Intercity bus station in Des Moines, Iowa

The Des Moines Bus Station is an intercity bus station in the Highland Park neighborhood of Des Moines, Iowa. The station, managed by Jefferson Lines, also serves Greyhound Lines. The current building was opened as a bus terminal in 2024.

Des Moines has seen intercity bus transit since at least the early 1920s, when a union bus terminal operated on Sixth Avenue. In 1932, a new Union Bus Depot opened on Grand Avenue, while Burlington Bus Lines opened their own terminal in 1935 on Mulberry Street. The Burlington station was replaced in 1956 with a location on Locust Street. In 1972, a Greyhound Lines bus terminal opened on Keosauqua Way. This was replaced by a station on Second Avenue, which was open from 2013–2024.

==Attributes==
The bus station building is a former warehouse in the Highland Park neighborhood, off Euclid Avenue and adjacent to the freight-only Mason City Subdivision of the Union Pacific Railroad. The bus station is managed by Jefferson Lines, but also serves Greyhound Lines.

==History==
===Early stations===
The first intercity bus station in Des Moines was the Union Bus Station, which opened in February 1924 at 106 Sixth Avenue. On January 5, 1932, a new union bus depot opened at 505 Grand Avenue, built by Chicago & North Western Stages. Yet another new bus station would open in the city when Burlington Bus Lines began operations at their own facility on September 7, 1935, at Sixth and Mulberry.

The stations at Grand Avenue and Mulberry Street would remain the primary points of departure until 1956. On November 15, Continental American Trailways opened a new station at 1100 Locust Street to replace the 1935 built station on Mulberry Street.
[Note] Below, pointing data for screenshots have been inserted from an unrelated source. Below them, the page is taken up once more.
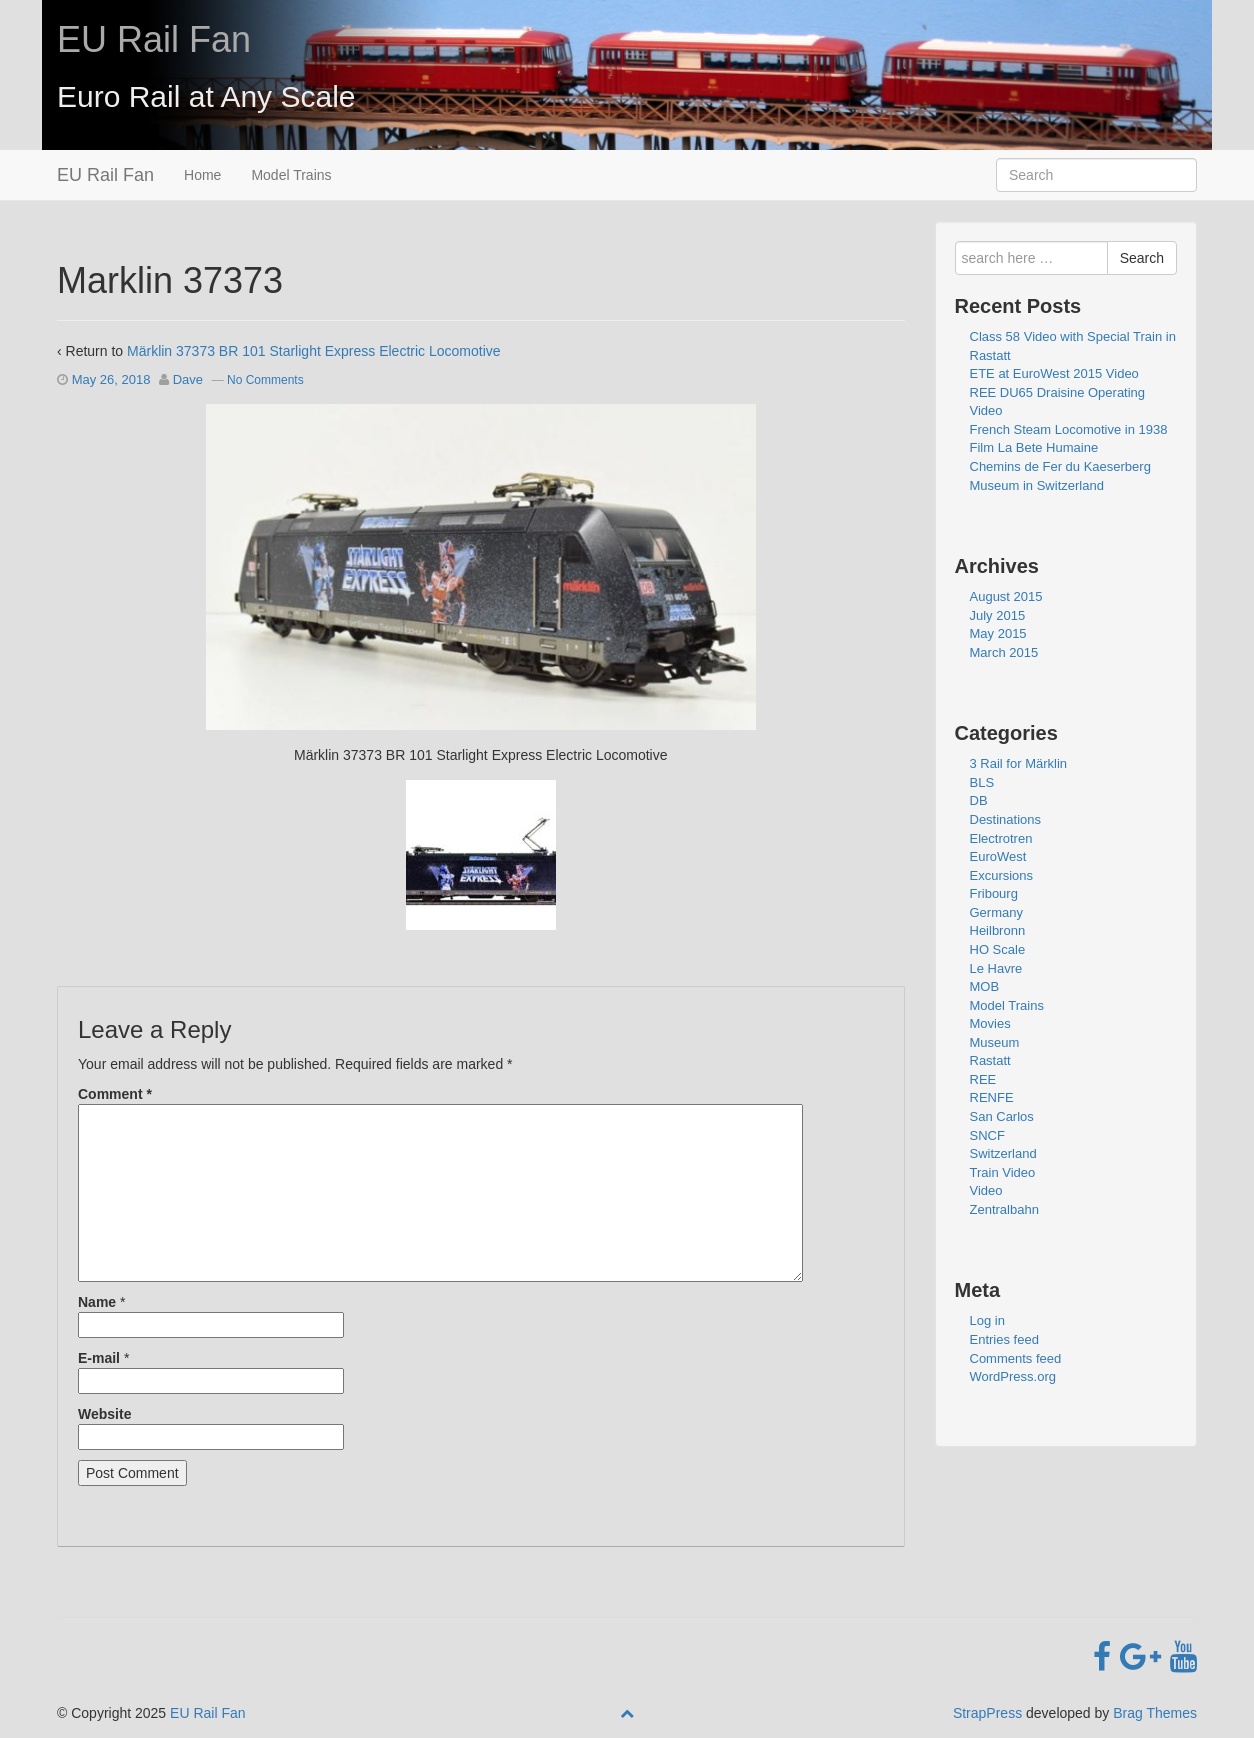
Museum (995, 1042)
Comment (115, 1094)
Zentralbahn (1004, 1209)
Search (1142, 258)
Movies (990, 1023)
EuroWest (998, 856)
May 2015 (998, 633)
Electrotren (1001, 838)
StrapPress (987, 1713)
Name (97, 1302)
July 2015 (998, 615)
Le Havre (996, 968)
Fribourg (994, 893)
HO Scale (998, 949)
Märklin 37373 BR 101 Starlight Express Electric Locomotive (314, 351)
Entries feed (1004, 1339)
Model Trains (291, 175)
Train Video (1003, 1172)
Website (104, 1414)
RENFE (992, 1097)
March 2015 (1004, 652)
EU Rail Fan (154, 39)
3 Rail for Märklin (1019, 763)
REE (983, 1079)
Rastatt (990, 1060)
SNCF (987, 1135)
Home (202, 175)
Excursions (1002, 875)
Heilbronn (998, 930)
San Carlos (1002, 1116)
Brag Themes (1155, 1713)
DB (979, 800)
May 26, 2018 (111, 379)
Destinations (1006, 819)
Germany (996, 912)
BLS (982, 782)
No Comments (265, 380)
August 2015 (1006, 596)
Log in (987, 1320)
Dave (188, 379)
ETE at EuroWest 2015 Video (1054, 373)
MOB (985, 986)
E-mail (99, 1358)
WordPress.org (1013, 1376)
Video (986, 1190)
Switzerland (1003, 1153)
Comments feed (1016, 1358)
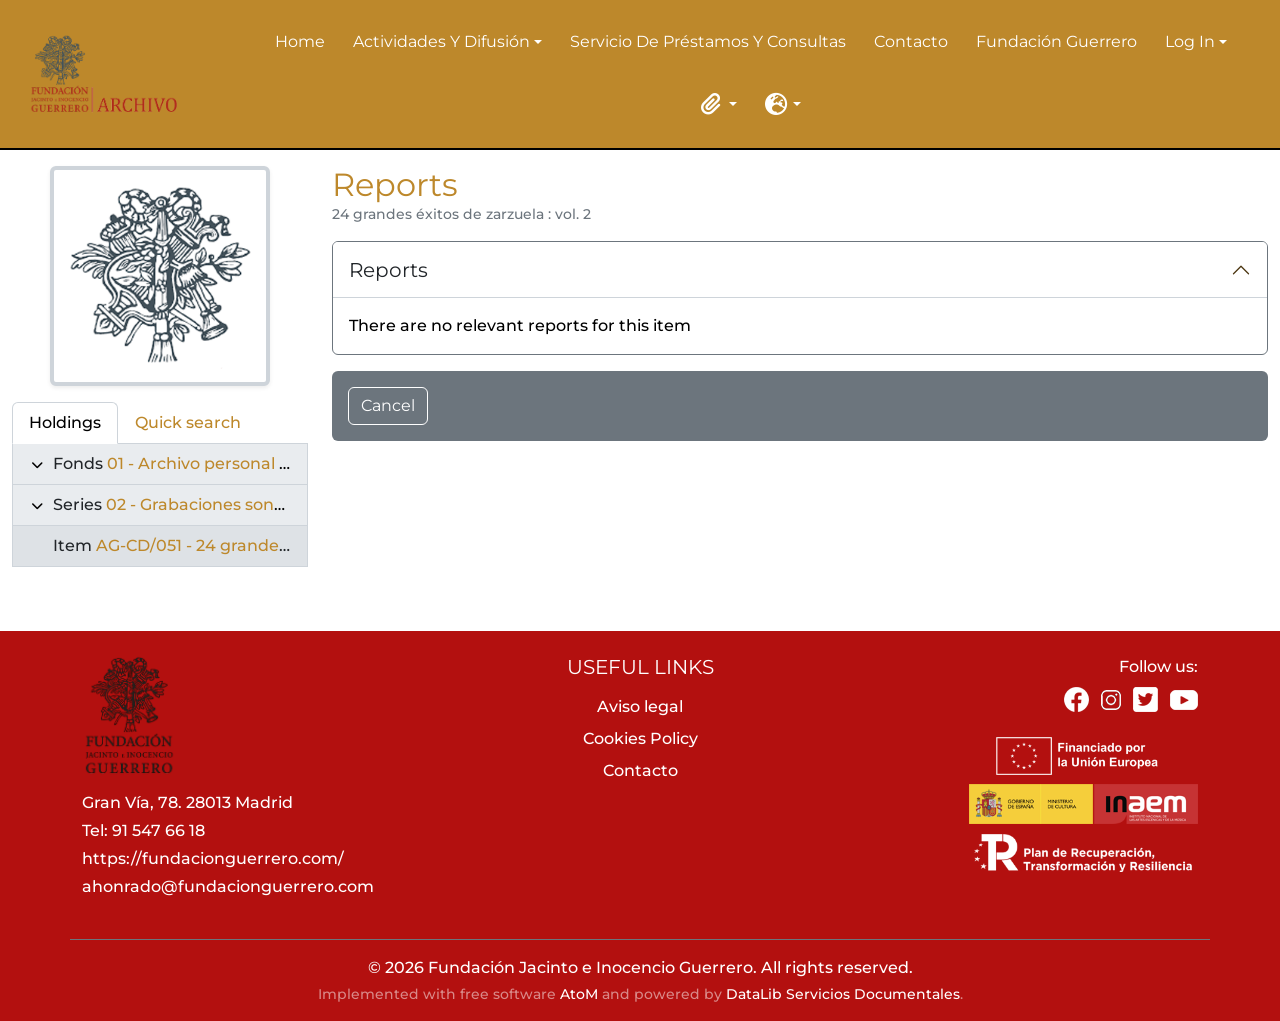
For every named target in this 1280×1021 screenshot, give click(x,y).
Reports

The new station would allow boarding of six buses at once, compared to four at the old site. Alongside Continental American Trailways, Jefferson Transportation Company and Marshall-Boonville Stage Line also moved to the new facility.

In 1972, the station at 505 Grand closed after 40 years of service, being replaced by a Greyhound Lines terminal at 1107 Keosauqua Way, which opened the morning of July 27. The $500,000 station provided eight bus bays and served Greyhound, Jefferson Lines, and Sedalia-Marshall-Boonville Stage Line. In the mid-1990s, the idea of moving the bus station to the Des Moines International Airport was floated, but never pursued.

===2013–2024===
By 2013, the bus station on Keosauqua Way was beginning to show its age, and Burlington Trailways and Jefferson Lines were the only remaining operators. Greyhound Lines, which had been the primary operator at the station for years, put the property up for sale in March, leading to a search for a new station. That new station was found at 1501 Second Avenue, in the River Bend neighborhood. A former gas station opened as the new bus terminal on December 30, 2013. The new station saw 22 daily buses upon opening, while the 1972 station has since been converted into a bank.

===Current station===
The bus station moved to 1641 East Euclid Avenue on March 14, 2024. Burlington Trailways ceased operation in September 2025.

==Connections==
As of the June 2026 DART network redesign, there is no direct service to the terminal by Des Moines Area Regional Transit. The nearest services operate on East 14th Street (U.S. Route 69).